Question écrite n° 68573 de M. Yves Daniel (Socialiste, républicain et citoyen - Loire-Atlantique) – JO, 11 novembre 2014, p. 9450.

M. Yves Daniel alerte Mme la garde des sceaux, ministre de la justice, sur la nécessaire abrogation de la circulaire CRIM-AP n° 09-900 du 12 février 2010 enjoignant aux procureurs de la République d’engager des poursuites pénales contre les personnes appelant au boycott des produits israéliens et confirmée par la circulaire CRIM-AP n° 2012-0034. Si le code pénal français réprime, à juste titre, les actes à caractère raciste, antisémite ou xénophobe, il n’interdit nulle part l’appel au boycott qui relève, quant à lui, de la libre expression, droit expressément garanti tant que les opinions exprimées ne remettent pas en cause les valeurs républicaines. De fait, de nombreuses juridictions de fond refusent de valider l’interprétation extensive des deux circulaires précitées, soit en annulant les poursuites engagées (tribunal correctionnel de Pontoise, 14 octobre 2010, n° 0915305065 ; Cour d’appel de Paris, pôle 2, ch. 7, 28 mars 2012, n° 11-05257 ; 5 février 2014, n° 13-01679) soit en relaxant les prévenus (tribunal correctionnel de Paris, 8 juillet 2011, n° 09-18708077 : Gazette du Palais, 1er septembre 2011 ; tribunal correctionnel de Mulhouse, 15 décembre 2011, n° 3309-2011 et n° 3310-2011 ; tribunal correctionnel de Bobigny, 3 mai 2012, n° 09-07782469 ; Cour d’appel de Paris, pôle 2, chambre 7, 24 mai 2012, n° 11-6623 ; tribunal correctionnel de Perpignan, 14 août 2013, n° 1738-2013 ; tribunal correctionnel de Pontoise, 20 décembre 2013, n° 10-208005397 ; Cour d’appel de Montpellier n° 13-01881, 3ème chambre correctionnelle).
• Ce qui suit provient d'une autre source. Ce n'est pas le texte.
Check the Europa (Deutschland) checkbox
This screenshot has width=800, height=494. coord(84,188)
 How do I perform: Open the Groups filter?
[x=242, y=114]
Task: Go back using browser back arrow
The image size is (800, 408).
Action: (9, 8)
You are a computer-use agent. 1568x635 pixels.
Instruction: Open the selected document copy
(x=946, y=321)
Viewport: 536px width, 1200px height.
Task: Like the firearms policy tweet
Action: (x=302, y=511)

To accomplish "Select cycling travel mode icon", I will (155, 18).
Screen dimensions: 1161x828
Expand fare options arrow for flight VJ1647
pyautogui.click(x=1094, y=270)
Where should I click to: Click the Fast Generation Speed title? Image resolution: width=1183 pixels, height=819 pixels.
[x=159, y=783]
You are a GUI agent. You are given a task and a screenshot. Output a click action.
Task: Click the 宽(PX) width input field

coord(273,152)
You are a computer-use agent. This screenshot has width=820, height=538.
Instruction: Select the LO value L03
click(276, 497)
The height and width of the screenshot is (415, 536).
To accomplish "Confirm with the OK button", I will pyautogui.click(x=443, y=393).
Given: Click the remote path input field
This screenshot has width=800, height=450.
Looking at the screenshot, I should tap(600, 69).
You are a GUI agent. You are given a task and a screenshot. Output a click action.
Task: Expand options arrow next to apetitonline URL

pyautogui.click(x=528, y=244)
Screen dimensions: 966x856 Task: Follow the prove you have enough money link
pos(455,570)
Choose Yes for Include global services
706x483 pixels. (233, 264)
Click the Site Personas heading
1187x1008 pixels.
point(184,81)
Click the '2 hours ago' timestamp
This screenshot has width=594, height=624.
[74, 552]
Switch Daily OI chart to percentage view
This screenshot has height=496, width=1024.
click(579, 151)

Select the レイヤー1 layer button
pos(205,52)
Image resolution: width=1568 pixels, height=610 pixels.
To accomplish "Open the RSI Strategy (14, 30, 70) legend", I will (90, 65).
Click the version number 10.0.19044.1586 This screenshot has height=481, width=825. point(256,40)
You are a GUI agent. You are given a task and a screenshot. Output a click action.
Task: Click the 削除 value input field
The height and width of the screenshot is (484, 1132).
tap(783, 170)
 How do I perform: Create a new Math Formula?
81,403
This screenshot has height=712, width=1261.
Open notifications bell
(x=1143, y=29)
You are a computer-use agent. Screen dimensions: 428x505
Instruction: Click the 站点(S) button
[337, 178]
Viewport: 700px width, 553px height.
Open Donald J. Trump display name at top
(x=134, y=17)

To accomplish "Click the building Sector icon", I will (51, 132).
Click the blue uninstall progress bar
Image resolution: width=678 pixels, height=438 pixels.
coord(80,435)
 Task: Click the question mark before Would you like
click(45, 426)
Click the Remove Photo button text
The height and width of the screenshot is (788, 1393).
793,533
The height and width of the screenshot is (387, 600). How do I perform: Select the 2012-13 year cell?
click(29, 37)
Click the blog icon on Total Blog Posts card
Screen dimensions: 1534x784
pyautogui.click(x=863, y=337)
Par ailleurs, l’évolution de la politique européenne en la matière plaide également en faveur de la révision de cette circulaire. En effet, à l’heure actuelle, conformément aux lignes directrices UE-Israël adoptées en 2013, les ministères des affaires étrangères de 17 pays membres déconseillent sur leur site Internet à leurs entreprises de se livrer à des échanges commerciaux avec les entreprises israéliennes installées dans les territoires occupés. La France a elle-même publié fin juin 2014 un addendum à ce sujet sur sa fiche de conseils généraux aux voyageurs. Au regard de toutes ces évolutions récentes, l’abrogation de la circulaire CRIM-AP n° 09-900 semble plus que jamais d’actualité. Il lui demande donc de considérer avec attention cette demande.

Réponse de la ministre de la Justice, garde des sceaux – JO, 16 juin 2015, p. 4592.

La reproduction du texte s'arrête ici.